◆ **Available data**

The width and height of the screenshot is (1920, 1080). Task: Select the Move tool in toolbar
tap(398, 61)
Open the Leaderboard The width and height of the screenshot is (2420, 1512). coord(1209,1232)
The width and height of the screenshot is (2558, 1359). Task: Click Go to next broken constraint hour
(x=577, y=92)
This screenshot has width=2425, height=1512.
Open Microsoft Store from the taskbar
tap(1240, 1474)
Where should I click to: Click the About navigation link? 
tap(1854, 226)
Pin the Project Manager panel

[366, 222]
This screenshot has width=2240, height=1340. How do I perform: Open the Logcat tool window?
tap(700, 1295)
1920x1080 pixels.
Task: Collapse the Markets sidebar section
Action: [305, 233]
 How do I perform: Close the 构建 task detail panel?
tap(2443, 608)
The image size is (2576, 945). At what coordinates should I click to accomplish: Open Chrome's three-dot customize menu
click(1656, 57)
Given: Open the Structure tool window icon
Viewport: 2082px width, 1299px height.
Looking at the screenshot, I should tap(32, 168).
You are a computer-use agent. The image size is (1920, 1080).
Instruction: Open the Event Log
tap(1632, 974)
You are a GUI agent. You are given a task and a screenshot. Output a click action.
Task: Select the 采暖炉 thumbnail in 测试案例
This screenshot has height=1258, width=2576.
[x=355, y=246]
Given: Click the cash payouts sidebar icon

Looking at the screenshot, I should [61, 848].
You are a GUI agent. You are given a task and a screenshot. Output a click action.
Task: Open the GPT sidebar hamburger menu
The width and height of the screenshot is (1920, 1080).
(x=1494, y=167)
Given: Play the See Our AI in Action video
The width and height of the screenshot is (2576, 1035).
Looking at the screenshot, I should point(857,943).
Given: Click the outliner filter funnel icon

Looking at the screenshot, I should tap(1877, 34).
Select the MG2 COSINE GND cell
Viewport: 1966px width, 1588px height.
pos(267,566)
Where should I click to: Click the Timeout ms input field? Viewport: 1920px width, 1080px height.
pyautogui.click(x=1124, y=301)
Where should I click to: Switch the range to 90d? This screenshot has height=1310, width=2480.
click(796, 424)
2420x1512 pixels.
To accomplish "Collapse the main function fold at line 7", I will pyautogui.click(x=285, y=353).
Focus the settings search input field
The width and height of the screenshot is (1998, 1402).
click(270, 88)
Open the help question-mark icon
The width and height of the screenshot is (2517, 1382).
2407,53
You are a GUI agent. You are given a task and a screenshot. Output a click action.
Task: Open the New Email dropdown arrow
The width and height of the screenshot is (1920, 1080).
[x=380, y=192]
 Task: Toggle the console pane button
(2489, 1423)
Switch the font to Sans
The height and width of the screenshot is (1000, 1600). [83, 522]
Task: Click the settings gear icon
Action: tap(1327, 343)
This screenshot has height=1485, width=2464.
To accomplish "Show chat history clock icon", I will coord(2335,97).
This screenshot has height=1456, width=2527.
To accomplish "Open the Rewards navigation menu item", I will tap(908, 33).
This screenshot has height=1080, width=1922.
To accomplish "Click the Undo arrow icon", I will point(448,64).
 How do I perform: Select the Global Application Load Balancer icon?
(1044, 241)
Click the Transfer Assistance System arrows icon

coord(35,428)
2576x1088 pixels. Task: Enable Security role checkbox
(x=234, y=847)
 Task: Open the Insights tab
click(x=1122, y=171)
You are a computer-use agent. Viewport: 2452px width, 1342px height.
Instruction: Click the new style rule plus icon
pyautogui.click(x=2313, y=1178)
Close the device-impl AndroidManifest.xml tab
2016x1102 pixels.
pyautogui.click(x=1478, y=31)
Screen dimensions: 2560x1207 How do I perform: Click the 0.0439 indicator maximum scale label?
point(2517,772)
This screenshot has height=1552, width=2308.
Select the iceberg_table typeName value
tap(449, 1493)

◆ **Problem details**
Could you print the lines above, exactly as written, from the line containing "Screen dimensions: 2560x1207" through the final one?

◆ **Answer space**
Screen dimensions: 2560x1207 How do I perform: Click the 0.0439 indicator maximum scale label?
point(2517,772)
This screenshot has height=1552, width=2308.
Select the iceberg_table typeName value
tap(449, 1493)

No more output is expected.